[tt] [FoRK] Dude, where’s my job?

Eugen Leitl <eugen at leitl.org> on Thu Jan 15 17:50:46 CET 2009

----- Forwarded message from Stephen Williams <sdw at lig.net> -----

From: Stephen Williams <sdw at lig.net>
Date: Thu, 15 Jan 2009 08:41:32 -0800
To: Friends of Rohit Khare <fork at xent.com>
Subject: Re: [FoRK] Dude, where’s my job?
User-Agent: Thunderbird 2.0.0.19 (Macintosh/20081209)
Reply-To: Friends of Rohit Khare <fork at xent.com>

Eugen Leitl wrote:
>On Wed, Jan 14, 2009 at 04:25:30PM -0500, bill stoddard wrote:
>  
>...
>>can keep the moralizing and finger pointing.
>>    
>
>Blame games are boring. I'm more interested in emerging technologies 
>to make energy, resource and demography work again, world wide. 
>_______________________________________________
>  

Exactly.  1) Make and distribute cheap energy (or distribute making 
cheap energy).  2) Make effective automation with intelligence.  With 
those two, you get plentiful, cheap water, agriculture, manufacturing, 
building, homesteading formerly inhospitable locales both inland and at 
sea.  That solves food, living space, quality of life, and subhuman 
(i.e. drudge manufacturing, farming) labor needs.  Completely doable, 
and these things start changing most of the rules at some inflection point.

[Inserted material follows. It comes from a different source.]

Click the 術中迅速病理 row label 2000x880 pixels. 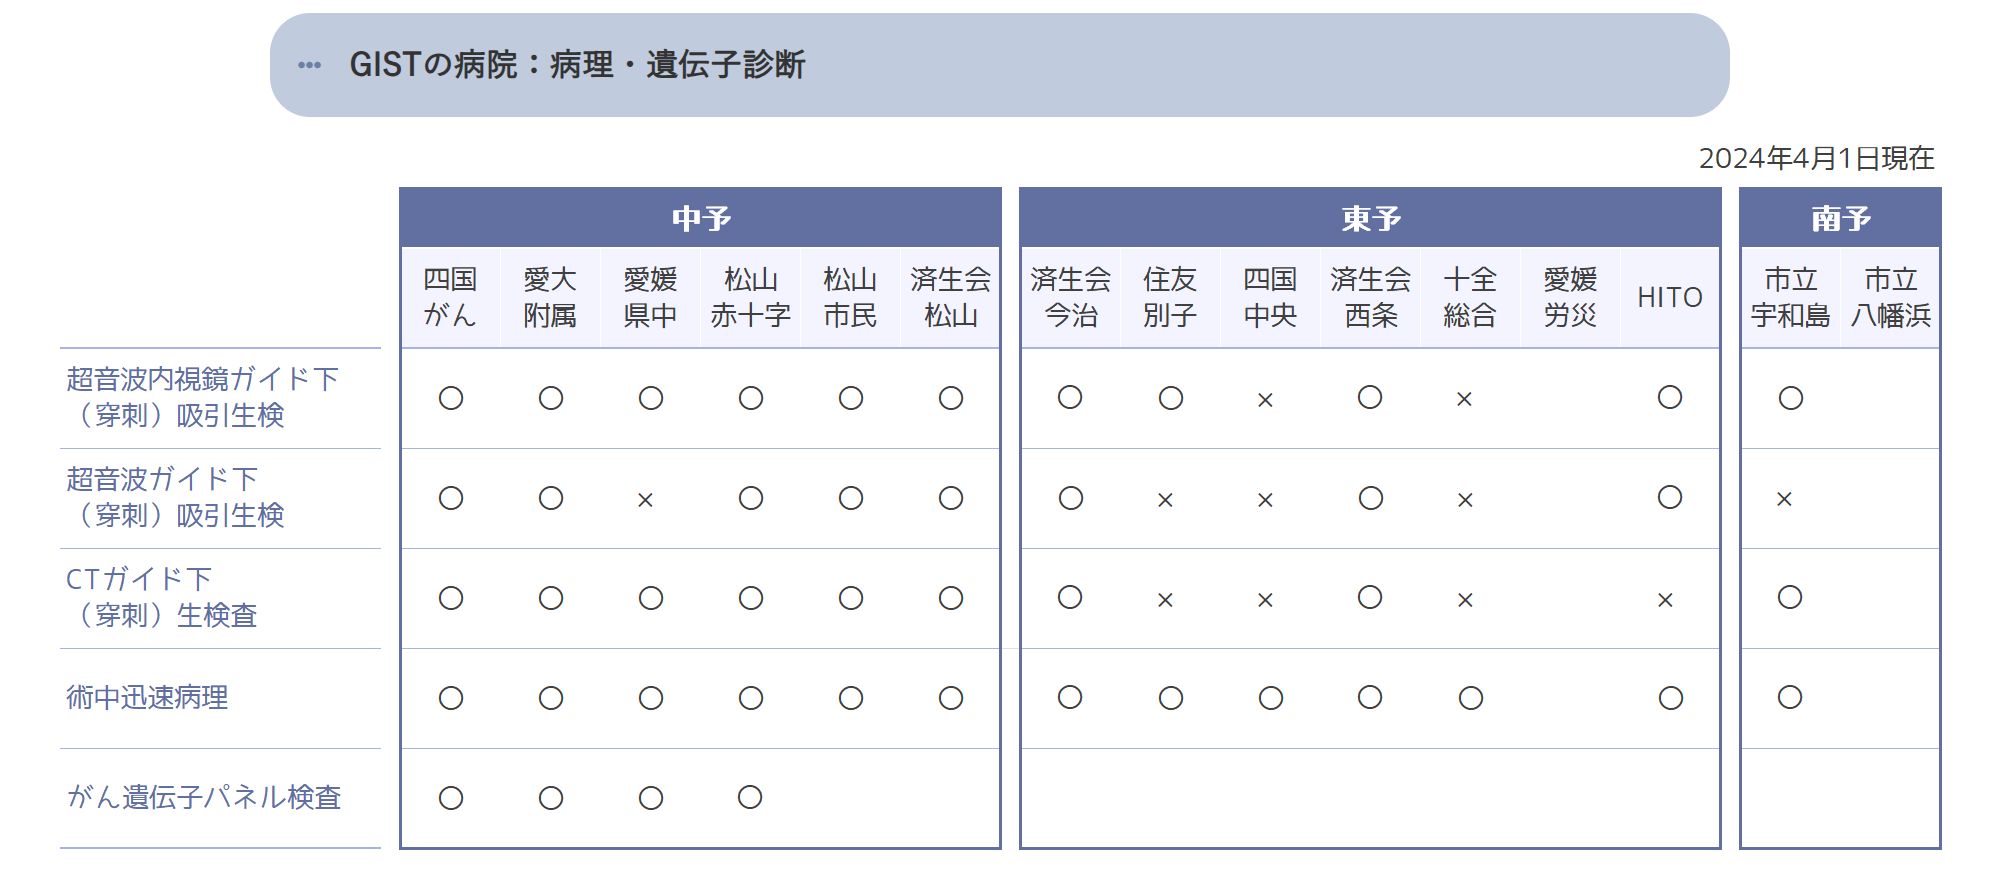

In other words, many key issues can be solved with enough energy and 
automation (where automation includes leveraging human intelligence in 
various ways).

Hopefully you avoid a population explosion until you are ready to go 
offworld.  We really need a reform / modernization plan for a number of 
countries with various issues including having 5 children per woman.

On 2's path:
Robotics on the Vine
Vision Robotics' $150,000 grape-pruning prototype combines software, 
machine vision capabilities, and robotics
http://www.mechatronicszone.com/articles/all_articles.php?art_id=1547&lp_id=78&nid=3198&rid=1222082

Now, it is important to stop people from being asses before you get too 
far down this path as better technology starts becoming more and more 
potentially dangerous, peaking at gray goo perhaps.  Somehow, 
regressive, hostile, and obstructive people have to be brought into the 
modern world.  Ideally, by carrot: the healthy side starts running away 
with riches in multiple senses while the sick side languishes explicitly 
because they are stubborn.

This points to a policy of withholding this technology on an 
anti-nuclear proliferation like basis.  Since this should include a 
number of Arab countries that have lots of money, this is probably not 
workable.  And it gets into too much moralizing perhaps, but I'd vote 
for it.  Clean tech for clean countries (laws, policies, cultural 
tolerance (i.e. informal law and practices)).